Chicken is delicious, but when you're cooking and storing it at home, you'll want to err on the side of caution, unless you find salmonella particularly scrumptious. If you've been playing your poultry-based food safety by ear... well, don't do that. Do these things instead.
As mentioned the first time we investigated this topic, there are a lot of variables at play when it comes to determining how long you can safely refrigerate cooked chicken.
For instance, the NSW Food Authority says you shouldn't leave cooked meat at room temperature for longer than two hours. That said, you don't want to stick steaming hot food into the fridge — it's safe to let it cool for an hour before shoving it in. Just don't overload it with warm leftovers.
Once it's in the fridge, make sure the temperature is below 5°C, preferably between 0-3°C and it should be consumed within three days, maximum, according to CSIRO.
Of course, exercise some common sense. If the meat has a bad smell or looks off, just chuck it out.
Something we didn't cover in detail in the previous post was the treatment of raw or frozen poultry.
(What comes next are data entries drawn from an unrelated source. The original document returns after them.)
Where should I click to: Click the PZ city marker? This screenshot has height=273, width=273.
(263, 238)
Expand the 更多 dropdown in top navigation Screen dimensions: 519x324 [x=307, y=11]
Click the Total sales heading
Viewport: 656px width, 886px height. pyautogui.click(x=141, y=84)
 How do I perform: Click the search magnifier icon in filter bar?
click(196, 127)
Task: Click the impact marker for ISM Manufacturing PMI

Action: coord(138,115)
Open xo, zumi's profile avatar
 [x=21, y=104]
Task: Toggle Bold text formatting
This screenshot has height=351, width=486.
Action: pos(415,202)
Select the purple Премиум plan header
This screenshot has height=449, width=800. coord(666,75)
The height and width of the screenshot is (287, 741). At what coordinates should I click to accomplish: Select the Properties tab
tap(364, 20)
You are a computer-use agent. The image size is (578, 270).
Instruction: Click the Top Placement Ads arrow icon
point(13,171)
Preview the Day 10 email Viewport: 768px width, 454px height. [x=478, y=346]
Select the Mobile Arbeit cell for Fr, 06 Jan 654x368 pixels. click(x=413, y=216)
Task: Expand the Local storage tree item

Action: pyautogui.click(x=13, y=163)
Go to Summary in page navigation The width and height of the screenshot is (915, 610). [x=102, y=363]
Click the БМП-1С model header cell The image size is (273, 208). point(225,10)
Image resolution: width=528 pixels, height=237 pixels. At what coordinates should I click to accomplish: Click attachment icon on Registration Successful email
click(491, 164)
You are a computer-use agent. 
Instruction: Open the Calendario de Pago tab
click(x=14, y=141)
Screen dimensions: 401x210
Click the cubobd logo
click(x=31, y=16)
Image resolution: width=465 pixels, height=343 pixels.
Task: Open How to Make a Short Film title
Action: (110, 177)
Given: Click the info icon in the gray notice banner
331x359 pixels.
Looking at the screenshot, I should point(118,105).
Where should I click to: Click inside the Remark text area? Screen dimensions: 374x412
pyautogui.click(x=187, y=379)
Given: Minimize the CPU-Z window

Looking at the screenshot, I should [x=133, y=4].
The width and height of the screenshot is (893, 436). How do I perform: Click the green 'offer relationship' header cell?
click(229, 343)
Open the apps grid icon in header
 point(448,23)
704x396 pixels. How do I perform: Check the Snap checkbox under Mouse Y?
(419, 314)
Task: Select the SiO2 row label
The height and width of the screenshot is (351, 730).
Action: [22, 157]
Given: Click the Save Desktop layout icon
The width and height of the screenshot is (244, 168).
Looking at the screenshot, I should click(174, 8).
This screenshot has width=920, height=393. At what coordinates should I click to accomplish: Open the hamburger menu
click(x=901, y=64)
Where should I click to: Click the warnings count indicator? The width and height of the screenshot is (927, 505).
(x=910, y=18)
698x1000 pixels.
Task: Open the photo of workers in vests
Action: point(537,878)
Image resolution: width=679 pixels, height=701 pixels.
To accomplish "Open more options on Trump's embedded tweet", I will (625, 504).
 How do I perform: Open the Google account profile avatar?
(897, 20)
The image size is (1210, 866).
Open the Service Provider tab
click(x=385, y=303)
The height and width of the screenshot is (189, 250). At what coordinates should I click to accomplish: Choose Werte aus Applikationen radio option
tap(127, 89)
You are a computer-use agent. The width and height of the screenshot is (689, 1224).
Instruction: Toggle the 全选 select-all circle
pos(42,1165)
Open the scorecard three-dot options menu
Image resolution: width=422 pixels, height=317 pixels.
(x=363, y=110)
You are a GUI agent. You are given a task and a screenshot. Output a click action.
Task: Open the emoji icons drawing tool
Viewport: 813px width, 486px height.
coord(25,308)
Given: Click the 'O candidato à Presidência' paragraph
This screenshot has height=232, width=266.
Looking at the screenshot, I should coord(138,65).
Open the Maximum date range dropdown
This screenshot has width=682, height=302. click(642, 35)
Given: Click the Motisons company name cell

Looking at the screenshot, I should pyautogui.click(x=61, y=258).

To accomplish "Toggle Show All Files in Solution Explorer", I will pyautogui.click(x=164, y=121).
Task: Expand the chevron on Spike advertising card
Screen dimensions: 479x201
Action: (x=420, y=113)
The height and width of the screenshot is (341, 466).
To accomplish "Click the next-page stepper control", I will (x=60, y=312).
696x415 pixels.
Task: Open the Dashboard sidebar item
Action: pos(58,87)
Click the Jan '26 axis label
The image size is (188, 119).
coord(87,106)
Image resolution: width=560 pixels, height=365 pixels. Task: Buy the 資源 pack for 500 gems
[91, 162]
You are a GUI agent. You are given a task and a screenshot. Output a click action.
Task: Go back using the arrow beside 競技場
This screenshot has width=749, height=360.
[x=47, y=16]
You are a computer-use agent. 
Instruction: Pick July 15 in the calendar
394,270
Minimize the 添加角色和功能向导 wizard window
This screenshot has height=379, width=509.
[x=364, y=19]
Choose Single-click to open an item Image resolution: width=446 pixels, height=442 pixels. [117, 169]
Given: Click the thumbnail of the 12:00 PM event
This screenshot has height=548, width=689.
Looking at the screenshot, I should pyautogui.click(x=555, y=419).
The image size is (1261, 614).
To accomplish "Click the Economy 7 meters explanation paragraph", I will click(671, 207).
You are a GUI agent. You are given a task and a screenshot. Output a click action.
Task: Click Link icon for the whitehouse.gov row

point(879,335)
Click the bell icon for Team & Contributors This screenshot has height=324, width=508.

Contrary to popular belief, it's best to unwrap or loosely store raw chicken to reduce the growth of bacteria:
When meat is stored unwrapped, the exposed surface dries out. This drying retards microbial growth but over-drying causes undesirable colour changes and loss of flavour. A compromise can be reached by storing your meat in an adequately ventilated container or loosening the wrapping around the meat so air can circulate.
Stainless steel or a plastic rack are your best bets in terms of surfaces to store your chicken.
Even so, if you're not planning on using raw chicken within 24-48 hours, freeze it. And when you thaw it, make sure it's in the fridge and not on the bench top.
It requires some extra planning — boneless chicken should be good to go overnight, while a whole bird could take a day — but the peace of mind is worth it. And definitely don't refreeze thawed chicken.
Finally, you should never keep raw chicken in the fridge longer than two days.
This article has been updated since its original publication.